Summary of what I am trying to achieve:
I'm currently doing some work on a Discord bot. I'm trying to join a voice channel, which is the easy part, and then use the combined audio of the speakers in that voice channel as input for a webpage in a web browser. It doesn't really matter which browser it is as long as it can be controlled with Selenium.
What I've tried/looked into so far
My bot so far is written up in Python using the discord.py API wrapper. Unfortunately listening to, as opposed to putting in, audio hasn't been exactly implemented great − let alone documented − with discord.py. This made me decide to switch to node.js (i.e. discord.js) for the voice channel stuff of my bot.
After switching to discord.js it was pretty easy to determine who's talking and create an audio stream (PCM stream) for that user. For the next part I though I'd just pipe the audio stream to a virtual microphone and select that as the audio input on the browser.
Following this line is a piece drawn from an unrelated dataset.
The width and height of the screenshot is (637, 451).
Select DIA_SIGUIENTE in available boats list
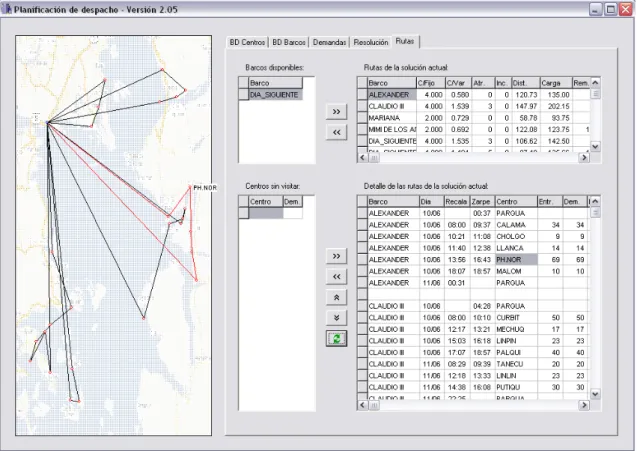click(275, 95)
You can even use FFMPEG from within node.js 1, to get something that looks like this:
const Discord = require("discord.js");
const client = new Discord.Client();
client.on('ready', () => {
voiceChannel = client.channels.get('SOME_CHANNEL_ID');
voiceChannel.join()
.then(conn => {
console.log('Connected')
const receiver = conn.createReceiver();
conn.on('speaking', (user, speaking) => {
if (speaking) {
const audioStream = receiver.createPCMStream(user);
ffmpeg(stream)
.inputFormat('s32le')
.audioFrequency(16000)
.audioChannels(1)
.audioCodec('pcm_s16le')
.format('s16le')
.pipe(someVirtualMic);
}
});
})
.catch(console.log);
});
client.login('SOME_TOKEN');
This last part, creating and streaming to a virtual microphone, has proven to be rather complicated. I've read a ton of SO posts and documentation on both The Advanced Linux Sound Architecture (ALSA) and the JACK Audio Connection Kit, but I simply can't figure out how to setup a virtual microphone that will show up as a mic in my browser, or how to pipe audio to it.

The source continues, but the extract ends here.